__WHAT THIS TASK INVOLVES__. From the line containing "Viewport: 750px width, 562px height." to the last line of the records below, retype every line exactly and output nothing else.

[[ MATERIAL SHOWN open ]]

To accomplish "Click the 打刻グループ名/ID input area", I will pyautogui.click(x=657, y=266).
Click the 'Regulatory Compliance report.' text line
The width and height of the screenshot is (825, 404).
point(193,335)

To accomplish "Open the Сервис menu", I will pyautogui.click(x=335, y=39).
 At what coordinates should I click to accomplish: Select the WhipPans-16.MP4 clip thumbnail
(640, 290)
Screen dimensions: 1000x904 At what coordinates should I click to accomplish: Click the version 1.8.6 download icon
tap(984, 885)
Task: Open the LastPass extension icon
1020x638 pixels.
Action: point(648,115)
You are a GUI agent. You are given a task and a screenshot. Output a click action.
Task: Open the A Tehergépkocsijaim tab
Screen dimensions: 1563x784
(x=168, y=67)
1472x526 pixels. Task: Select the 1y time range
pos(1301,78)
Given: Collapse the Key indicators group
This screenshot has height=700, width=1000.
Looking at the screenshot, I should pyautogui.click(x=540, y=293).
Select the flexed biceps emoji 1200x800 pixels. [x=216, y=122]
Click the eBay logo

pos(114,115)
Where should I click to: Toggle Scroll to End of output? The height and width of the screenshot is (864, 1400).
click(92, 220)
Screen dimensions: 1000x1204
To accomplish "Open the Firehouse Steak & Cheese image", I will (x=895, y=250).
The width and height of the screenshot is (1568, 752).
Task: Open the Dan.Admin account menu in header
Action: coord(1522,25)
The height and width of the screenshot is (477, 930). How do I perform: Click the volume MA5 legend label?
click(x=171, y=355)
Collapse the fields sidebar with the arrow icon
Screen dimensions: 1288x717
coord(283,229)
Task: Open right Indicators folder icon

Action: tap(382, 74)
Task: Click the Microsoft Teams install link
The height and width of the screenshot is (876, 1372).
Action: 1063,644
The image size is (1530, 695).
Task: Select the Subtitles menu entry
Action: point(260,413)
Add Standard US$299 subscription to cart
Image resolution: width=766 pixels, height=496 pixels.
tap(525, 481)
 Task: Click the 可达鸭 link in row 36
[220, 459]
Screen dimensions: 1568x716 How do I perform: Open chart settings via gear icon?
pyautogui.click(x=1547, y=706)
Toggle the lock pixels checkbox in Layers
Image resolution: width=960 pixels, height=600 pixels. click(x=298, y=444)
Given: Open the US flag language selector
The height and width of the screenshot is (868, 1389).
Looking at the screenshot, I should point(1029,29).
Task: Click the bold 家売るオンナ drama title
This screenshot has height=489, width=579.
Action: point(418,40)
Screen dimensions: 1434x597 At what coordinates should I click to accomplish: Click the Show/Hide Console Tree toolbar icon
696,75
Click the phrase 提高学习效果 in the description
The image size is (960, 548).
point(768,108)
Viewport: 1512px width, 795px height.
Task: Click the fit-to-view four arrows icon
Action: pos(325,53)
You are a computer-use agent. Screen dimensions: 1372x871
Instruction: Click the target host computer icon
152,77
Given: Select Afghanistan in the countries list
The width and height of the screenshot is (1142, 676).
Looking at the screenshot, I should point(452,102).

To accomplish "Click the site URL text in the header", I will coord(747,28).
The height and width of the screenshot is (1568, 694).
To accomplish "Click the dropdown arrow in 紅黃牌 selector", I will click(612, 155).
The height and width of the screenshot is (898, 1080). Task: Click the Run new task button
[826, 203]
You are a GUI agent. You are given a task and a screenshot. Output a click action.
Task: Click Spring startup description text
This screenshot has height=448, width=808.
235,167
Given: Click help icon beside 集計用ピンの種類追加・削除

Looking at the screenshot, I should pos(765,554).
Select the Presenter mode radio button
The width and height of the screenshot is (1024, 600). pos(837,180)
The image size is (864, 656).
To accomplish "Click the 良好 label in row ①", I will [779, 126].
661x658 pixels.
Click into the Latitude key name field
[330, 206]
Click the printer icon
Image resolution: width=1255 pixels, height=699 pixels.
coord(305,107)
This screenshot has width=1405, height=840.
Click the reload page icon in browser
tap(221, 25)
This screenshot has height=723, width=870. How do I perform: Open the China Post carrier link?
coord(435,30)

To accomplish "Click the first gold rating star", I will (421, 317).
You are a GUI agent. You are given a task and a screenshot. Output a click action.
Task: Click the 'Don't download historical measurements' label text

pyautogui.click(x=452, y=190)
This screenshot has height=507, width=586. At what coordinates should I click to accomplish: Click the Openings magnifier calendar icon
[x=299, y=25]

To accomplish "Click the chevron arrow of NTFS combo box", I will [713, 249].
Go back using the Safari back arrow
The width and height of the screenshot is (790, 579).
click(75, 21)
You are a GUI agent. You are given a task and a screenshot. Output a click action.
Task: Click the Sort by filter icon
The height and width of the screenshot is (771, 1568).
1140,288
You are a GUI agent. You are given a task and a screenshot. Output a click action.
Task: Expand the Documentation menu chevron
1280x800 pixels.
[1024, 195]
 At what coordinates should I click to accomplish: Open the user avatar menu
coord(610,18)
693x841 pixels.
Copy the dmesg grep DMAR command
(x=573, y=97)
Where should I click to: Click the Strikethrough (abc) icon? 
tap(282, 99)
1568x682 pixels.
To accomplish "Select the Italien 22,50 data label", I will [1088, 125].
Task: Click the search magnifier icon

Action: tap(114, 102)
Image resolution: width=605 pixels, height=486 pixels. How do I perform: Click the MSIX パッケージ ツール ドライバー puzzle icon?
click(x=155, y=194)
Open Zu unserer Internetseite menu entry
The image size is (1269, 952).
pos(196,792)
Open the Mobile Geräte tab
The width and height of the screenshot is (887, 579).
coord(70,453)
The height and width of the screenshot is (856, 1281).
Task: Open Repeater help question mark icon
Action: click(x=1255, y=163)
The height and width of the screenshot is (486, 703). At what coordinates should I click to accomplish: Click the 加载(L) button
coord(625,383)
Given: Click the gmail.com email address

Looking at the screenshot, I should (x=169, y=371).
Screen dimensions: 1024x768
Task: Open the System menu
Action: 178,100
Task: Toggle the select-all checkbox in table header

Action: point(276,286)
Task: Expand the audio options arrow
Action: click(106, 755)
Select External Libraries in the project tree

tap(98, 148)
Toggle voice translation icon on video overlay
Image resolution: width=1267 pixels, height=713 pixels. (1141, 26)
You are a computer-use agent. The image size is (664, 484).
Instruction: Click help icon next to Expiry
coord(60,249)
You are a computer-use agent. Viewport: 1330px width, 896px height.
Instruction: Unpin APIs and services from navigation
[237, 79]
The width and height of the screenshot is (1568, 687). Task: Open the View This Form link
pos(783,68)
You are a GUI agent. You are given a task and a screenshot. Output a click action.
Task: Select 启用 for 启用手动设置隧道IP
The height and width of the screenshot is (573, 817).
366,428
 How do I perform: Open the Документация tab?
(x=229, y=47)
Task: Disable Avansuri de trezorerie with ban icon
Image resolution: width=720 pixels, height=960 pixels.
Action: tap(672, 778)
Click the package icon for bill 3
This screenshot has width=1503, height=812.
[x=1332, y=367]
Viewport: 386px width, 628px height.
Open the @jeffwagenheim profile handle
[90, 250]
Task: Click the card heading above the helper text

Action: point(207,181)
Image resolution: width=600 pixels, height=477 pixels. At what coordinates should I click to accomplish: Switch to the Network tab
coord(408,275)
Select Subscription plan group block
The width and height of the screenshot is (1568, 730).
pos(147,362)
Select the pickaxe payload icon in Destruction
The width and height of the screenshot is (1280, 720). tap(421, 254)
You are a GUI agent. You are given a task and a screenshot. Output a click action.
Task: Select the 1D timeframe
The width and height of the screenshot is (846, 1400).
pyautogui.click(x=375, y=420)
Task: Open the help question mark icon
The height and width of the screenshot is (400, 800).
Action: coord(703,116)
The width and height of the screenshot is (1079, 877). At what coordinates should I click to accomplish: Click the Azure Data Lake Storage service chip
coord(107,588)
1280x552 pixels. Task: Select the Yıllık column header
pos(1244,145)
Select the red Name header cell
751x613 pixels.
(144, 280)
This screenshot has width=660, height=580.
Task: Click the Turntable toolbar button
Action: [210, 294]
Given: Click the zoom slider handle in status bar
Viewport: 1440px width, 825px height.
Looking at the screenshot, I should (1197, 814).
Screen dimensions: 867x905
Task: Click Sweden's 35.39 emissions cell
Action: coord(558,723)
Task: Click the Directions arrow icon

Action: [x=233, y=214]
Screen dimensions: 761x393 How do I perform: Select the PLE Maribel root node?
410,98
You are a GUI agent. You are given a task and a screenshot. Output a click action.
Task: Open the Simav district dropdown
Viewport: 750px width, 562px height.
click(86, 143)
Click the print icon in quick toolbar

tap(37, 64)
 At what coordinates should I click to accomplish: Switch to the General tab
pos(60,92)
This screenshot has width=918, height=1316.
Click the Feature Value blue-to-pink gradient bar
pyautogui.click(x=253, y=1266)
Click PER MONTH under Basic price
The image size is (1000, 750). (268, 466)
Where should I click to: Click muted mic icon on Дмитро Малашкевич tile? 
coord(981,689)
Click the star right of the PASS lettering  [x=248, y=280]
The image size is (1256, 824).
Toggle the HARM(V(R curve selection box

[[ MATERIAL SHOWN closed ]]

__EXERCISE OUTPUT__.
Viewport: 750px width, 562px height.
click(86, 143)
Click the print icon in quick toolbar

tap(37, 64)
 At what coordinates should I click to accomplish: Switch to the General tab
pos(60,92)
This screenshot has width=918, height=1316.
Click the Feature Value blue-to-pink gradient bar
pyautogui.click(x=253, y=1266)
Click PER MONTH under Basic price
The image size is (1000, 750). (268, 466)
Where should I click to: Click muted mic icon on Дмитро Малашкевич tile? 
coord(981,689)
Click the star right of the PASS lettering  [x=248, y=280]
The image size is (1256, 824).
Toggle the HARM(V(R curve selection box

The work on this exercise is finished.